Obwohl es einige regionale Unterschiede gibt, ist das beobachtete Tempo der arktischen Erwärmung weitaus höher als die Modelle vermuten ließen. Dies bringt uns gefährlich nahe an wichtige Klimaschwellen heran, deren Überschreiten globale Folgen haben wird.

Eine neue Studie zeigt, dass sich die Arktis in den letzten 43 Jahren fast viermal so schnell erwärmt hat wie der Rest der Welt. Die Erde ist etwa 1,1 °C wärmer als zu Beginn der industriellen Revolution (Anfang des 19.Jahrhunderts). Die Arktis hingegen ist im Durchschnitt etwa 3 °C wärmer als in den 1980-er Jahren.

Arktis erwärmt sich viermal schneller als der Rest der Welt 1 Juni 9, 2023
Entwicklung der Jahresmitteltemperatur in der Arktis.
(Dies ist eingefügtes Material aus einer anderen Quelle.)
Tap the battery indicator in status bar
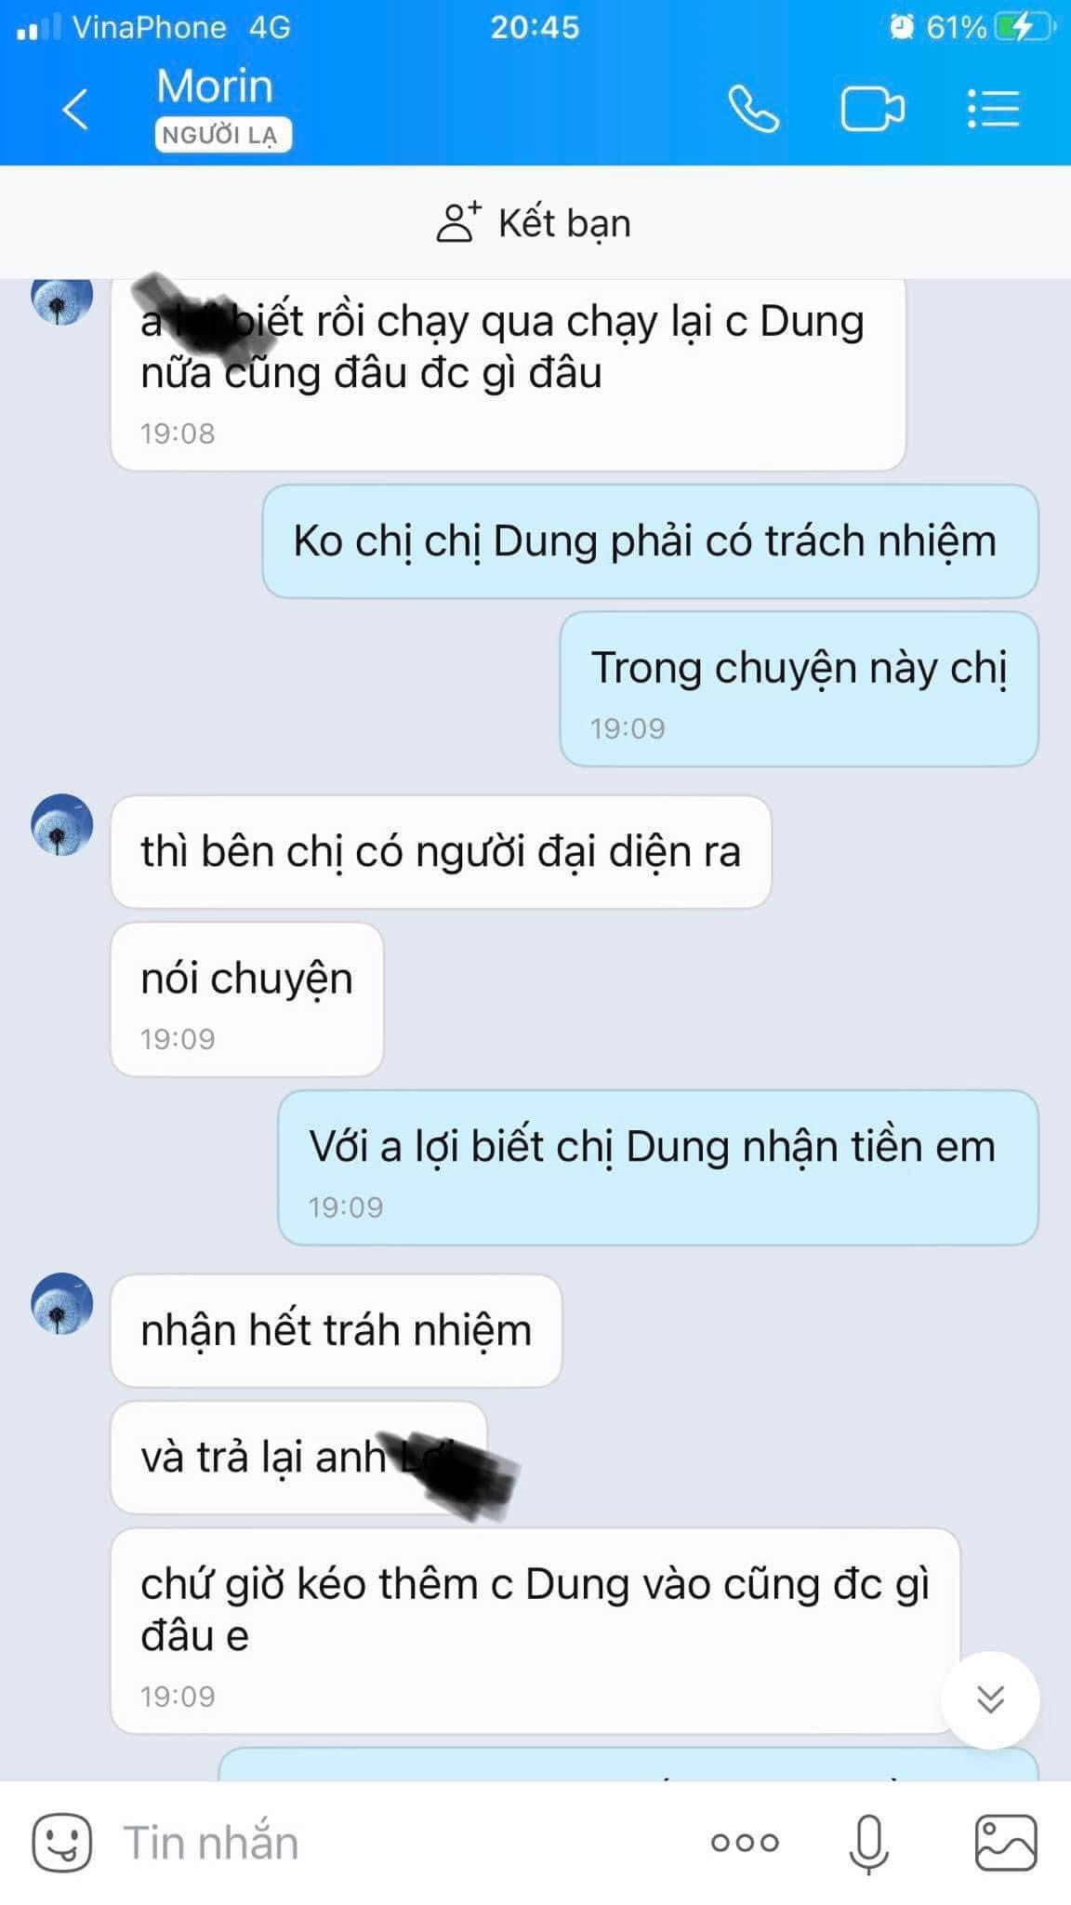The image size is (1071, 1905). pos(1025,27)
Quelle: Rantanen et al. (2022)
a Jährliche mittlere Temperaturanomalien in der Arktis (66,5°-90°N) (dunkle Farben) und weltweit (helle Farben) im Zeitraum 1950-2021 aus verschiedenen Beobachtungsdatensätzen. Abgebildet sind auch die linearen Temperaturtrends für 1979-2021. b Jährliche mittlere Temperaturtrends für den Zeitraum 1979-2021, abgeleitet aus dem Durchschnitt der Beobachtungsdatensätze. c Lokales Verstärkungsverhältnis, berechnet für den Zeitraum 1979-2021, abgeleitet aus dem Mittelwert der Beobachtungsdaten. Die gestrichelte Linie in (b) und (c) zeigt den Polarkreis (66,5°N).
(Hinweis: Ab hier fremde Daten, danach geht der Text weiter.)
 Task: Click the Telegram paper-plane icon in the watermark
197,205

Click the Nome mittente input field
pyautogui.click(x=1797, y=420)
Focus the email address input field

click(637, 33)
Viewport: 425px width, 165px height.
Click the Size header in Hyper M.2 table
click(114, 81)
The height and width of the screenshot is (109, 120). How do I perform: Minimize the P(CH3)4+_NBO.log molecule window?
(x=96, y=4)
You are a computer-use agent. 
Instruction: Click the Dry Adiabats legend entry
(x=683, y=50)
Gründe für die schnelle Erwärmung

Meereis wird aus Meerwasser gebildet, das im Winter gefriert und im Sommer teilweise schmilzt. Diese dünne Schicht ist von einer hellen Schneeschicht bedeckt, die die Absorption der Sonnenstrahlung verringert. Etwa 85 % der einfallenden Sonnenstrahlung wird zurück ins All reflektiert. Im offenen Ozean ist das Gegenteil der Fall. Als dunkelste natürliche Oberfläche des Planeten absorbiert der Ozean 90 % der Sonnenstrahlung.

Ist der Arktische Ozean mit Eis bedeckt, wird die Absorption der Sonnenstrahlung verringert. Wenn das Meereis schmilzt, erhöht sich die Absorption.

Daraus entsteht eine Rückkopplungsschleife. Die rasche Erwärmung des Ozeans verstärkt die Meereisschmelze, dies wiederum beschleunigt die Erwärmung des Ozeans.

Numerische Klimamodelle schätzten bisher, dass sich die Arktis 2,5 Mal schneller erwärmt als der globale Durchschnitt. Dies deutet darauf hin, dass die Rückkopplungsschleifen von den bisherigen Modellen möglicherweise nicht vollständig erfasst und die Folgen der künftige Erwärmung der Arktis unterschätzt wurden.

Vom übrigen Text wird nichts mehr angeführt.